En realidad el diálogo corresponde a fragmentos de una grabación realizada por el agente encubierto de la DIM, coronel Nicolás Camacho, quien fue equipado con un sistema de grabación electrónico oculto según informe presentado a sus superiores que asegura haberla realizado, subrepticiamente, el día 5 de agosto de 2008. El coronel Camacho entregó el resultado de su trabajo a la DIM el día 7 de agosto de 2008 a las 8 PM, casi cinco semanas previas a la “revelación” de Silva.

Silva incurrió en la comisión de un delito militar contra la seguridad de las FFAA según el artículo 550 del Código Orgánico de Justicia Militar.

La “orden de interceptación” fue autorizada en oficio CJPM-TM1C-OIT Nº 001- 08 de fecha 19 de julio de 2008 y la transcripción es del inspector jefe de la DIM, José Rafael Salcedo. Pese a que esta actividad está bajo la jurisdicción del Juez Militar Primero de Control con sede en Caracas, este nunca la recibió. Sin embargo, el director de Apoyo a la Investigación de la DIM, coronel Freddy Ramírez Esposito, se la remitió al Fiscal Militar Sexto de Caracas, capitán (Ej), Dimas Sojo, el 11 de septiembre, el día siguiente del show de Silva.

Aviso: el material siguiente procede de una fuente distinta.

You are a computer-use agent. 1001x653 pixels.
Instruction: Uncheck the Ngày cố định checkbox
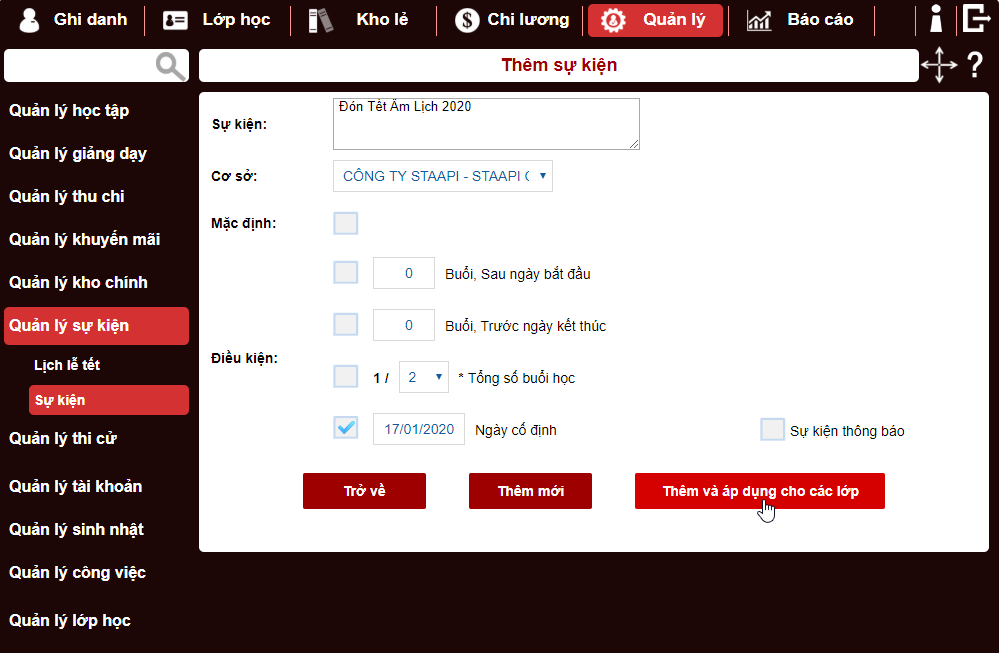346,429
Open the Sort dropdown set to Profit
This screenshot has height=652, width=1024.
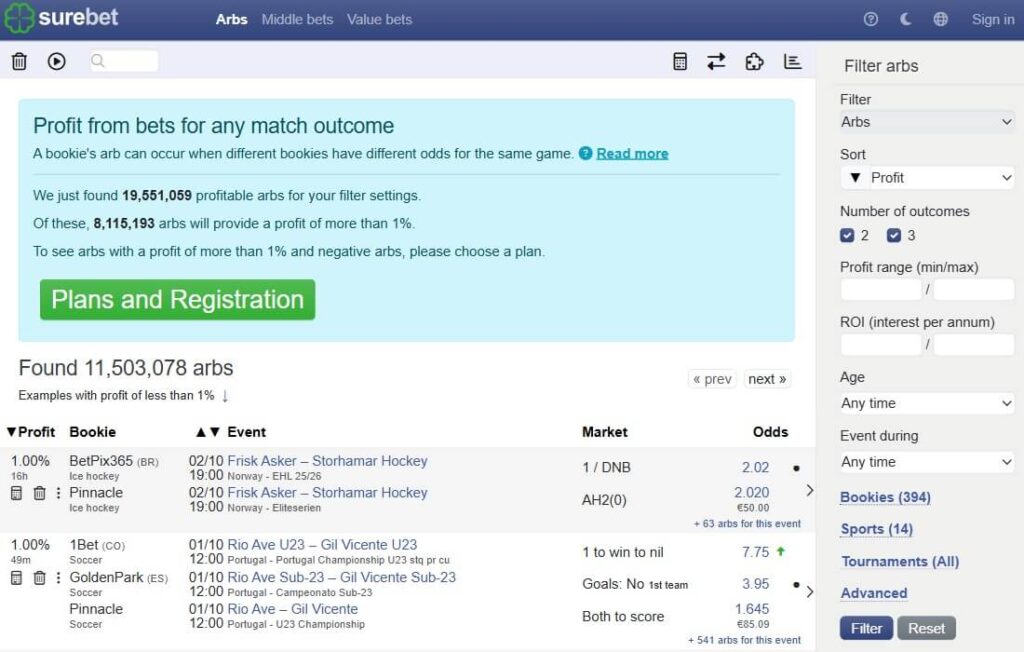point(927,178)
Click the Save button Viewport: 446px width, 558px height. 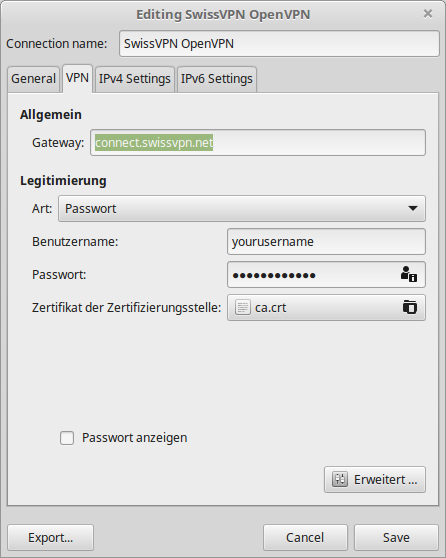tap(396, 537)
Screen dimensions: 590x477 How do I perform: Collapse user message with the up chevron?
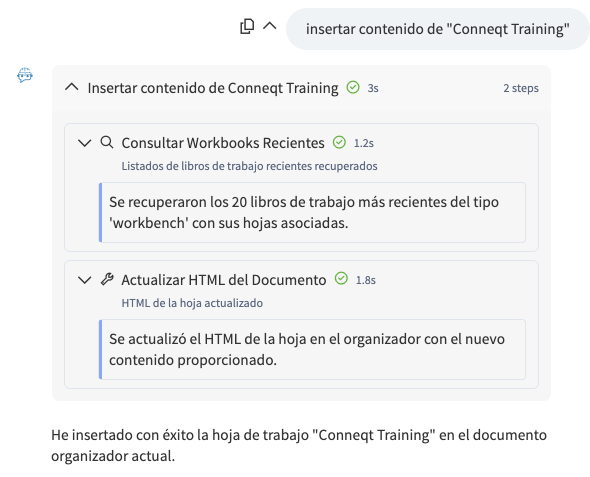270,26
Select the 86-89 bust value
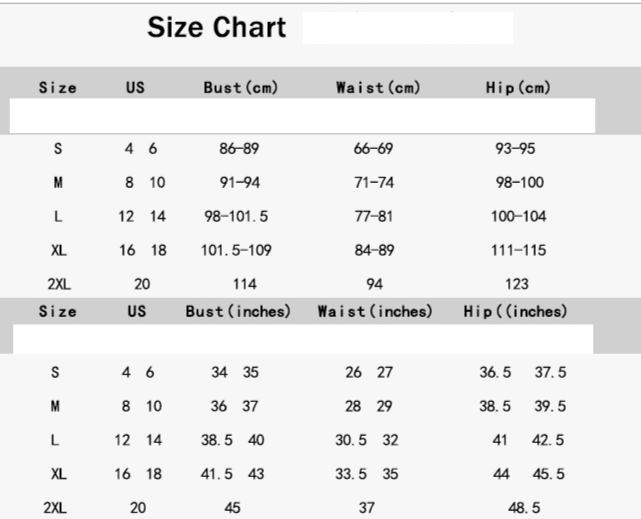 pyautogui.click(x=239, y=149)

“La Hojilla”, además de utilizar el audio de una grabación perteneciente a una actuación procesal dentro del marco de una investigación de la Fiscalía Militar Sexta, también usó informaciones que pertenecen a la reserva de expedientes que reposan en tribunales militares. Silva incurrió en la comisión de un delito militar contra la seguridad de las Fuerzas Armadas según el artículo 550 del Código Orgánico de Justicia Militar.

Probablemente en conocimiento de algunos de estos antecedentes, el diputado Tascón trató de evitar que la Asamblea Nacional hiciera el ridículo advirtiéndoles que el informe no sólo no era “decente, serio u honesto”, sino “incoherente”.

En sana lógica jurídica, Mario Silva, es un potencial reo de la justicia militar.